Net income attributable to Tim Hortons Inc. in the fiscal year ended Jan. 2 was C$623,959,000 ($627,969,000) or C$3.58 diluted earnings per share, which compared to C$296,367,000 ($298,271,000), or C$1.64 diluted earnings per share, in the previous fiscal year.

Fiscal-year operating income of C$872.2 million included a gain of C$36.1 million from the sale of the joint-venture interest in Maidstone Bakeries, which was offset partly by C$30 million related to the sale. Even though fiscal-year 2010 had one less week of operations than fiscal-year 2010, Tim Hortons reported fiscal-year revenue growth of 4% to C$2,536,495,000 from C$2,438,853,000.

In the United States, same-store sales growth was 3.9% in 2010, which was at the high end of the targeted range of 2% to 4%. Tim Hortons opened 96 units in the United States in 2010. The U.S. segment had a fiscal-year operating loss of C$18.4 million, which reflected C$28.3 million in asset impairment and related closure costs in the New England region.

“In 2011 we plan to further prioritize U.S. restaurant development capital spending among our core growth markets which are most developed,” Tim Hortons said.

In Canada, same-store sales growth was 4.9% in fiscal year 2010, which was at the high end of a targeted range of 3% to 5%. Tim Hortons opened 149 restaurants in Canada in 2010. The Canadian segment had fiscal-year operating income of C$904.8 million.

Companywide in the fourth quarter ended Jan. 2, net income attributable to Tim Hortons Inc. was C$377,121,000, or C$2.19 diluted earnings per common share, which compared to C$90,989,000, or C$0.51 diluted earnings per common share, in the previous year’s fourth quarter. Total fourth-quarter revenues of C$643,501,000 were down 3.5% from C$666,973,000 in the previous year’s fourth quarter.

Tim Hortons has established 2011 targets of C$2.30 to C$2.40 in diluted earnings per share, U.S. segment operating income of $13 million to $16 million, same-store sales growth of 3% to 5% in both Canada and the United States, 160 to 180 restaurant openings in Canada, 70 to 80 openings in the United States, capital expenditures between $180 million to $200 million, and an effective tax rate of about 30%.

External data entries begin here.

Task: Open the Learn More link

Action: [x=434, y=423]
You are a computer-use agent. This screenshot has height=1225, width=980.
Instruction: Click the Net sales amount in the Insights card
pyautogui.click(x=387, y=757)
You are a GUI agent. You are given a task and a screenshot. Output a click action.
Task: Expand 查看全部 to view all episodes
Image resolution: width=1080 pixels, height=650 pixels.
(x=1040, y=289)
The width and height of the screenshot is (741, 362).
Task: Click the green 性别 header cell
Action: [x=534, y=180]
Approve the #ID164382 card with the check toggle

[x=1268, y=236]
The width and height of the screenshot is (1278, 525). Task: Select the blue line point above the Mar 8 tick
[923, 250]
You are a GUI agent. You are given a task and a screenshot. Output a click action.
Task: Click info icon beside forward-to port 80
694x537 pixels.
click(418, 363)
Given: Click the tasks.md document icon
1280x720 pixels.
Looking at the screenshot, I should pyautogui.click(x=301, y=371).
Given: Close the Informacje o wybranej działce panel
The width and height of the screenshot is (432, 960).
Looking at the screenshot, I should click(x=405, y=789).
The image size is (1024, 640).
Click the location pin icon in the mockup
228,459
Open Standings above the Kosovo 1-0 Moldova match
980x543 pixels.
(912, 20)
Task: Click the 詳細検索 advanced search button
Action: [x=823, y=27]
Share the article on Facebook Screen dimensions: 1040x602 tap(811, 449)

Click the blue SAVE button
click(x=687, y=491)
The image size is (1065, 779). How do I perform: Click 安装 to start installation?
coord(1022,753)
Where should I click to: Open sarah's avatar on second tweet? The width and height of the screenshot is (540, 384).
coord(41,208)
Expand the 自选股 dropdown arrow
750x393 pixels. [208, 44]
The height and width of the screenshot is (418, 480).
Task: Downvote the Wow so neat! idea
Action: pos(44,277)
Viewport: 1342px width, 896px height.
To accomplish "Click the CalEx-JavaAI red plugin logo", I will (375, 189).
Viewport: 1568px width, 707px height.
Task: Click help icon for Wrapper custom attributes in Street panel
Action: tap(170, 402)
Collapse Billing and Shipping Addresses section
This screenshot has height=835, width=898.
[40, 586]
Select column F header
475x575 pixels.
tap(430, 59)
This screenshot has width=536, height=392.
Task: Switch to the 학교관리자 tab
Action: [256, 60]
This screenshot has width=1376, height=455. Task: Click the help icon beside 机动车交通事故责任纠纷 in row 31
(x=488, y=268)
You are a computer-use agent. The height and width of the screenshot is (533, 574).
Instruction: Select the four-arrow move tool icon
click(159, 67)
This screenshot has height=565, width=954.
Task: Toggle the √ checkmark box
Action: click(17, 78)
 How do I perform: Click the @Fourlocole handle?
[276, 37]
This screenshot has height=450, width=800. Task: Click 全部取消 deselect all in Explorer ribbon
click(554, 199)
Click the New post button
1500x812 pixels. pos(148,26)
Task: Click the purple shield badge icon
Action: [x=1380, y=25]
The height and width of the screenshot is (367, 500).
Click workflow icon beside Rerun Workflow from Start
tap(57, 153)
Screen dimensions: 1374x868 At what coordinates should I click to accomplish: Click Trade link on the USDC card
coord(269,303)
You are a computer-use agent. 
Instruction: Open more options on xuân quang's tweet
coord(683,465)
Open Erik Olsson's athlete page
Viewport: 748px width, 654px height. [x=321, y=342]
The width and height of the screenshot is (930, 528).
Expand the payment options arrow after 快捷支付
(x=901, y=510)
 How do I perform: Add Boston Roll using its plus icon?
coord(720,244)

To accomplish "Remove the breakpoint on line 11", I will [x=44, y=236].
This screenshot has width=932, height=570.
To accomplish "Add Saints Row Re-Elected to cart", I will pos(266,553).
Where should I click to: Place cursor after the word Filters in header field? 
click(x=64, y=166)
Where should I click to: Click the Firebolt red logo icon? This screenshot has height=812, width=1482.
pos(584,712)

Tim Hortons on Feb. 23 reported it had obtained regulatory approval from the Toronto Stock Exchange to begin its share repurchase program for up to $445 million in common shares, not to exceed the regulatory maximum of 14,881,870 shares that represent 10% of the company’s public float as of Feb. 17. The 2011 repurchase program represents $200 million in cash flow generation and cash-on-hand and up to $245 million from the remaining undistributed net proceeds from the Maidstone Bakeries sales.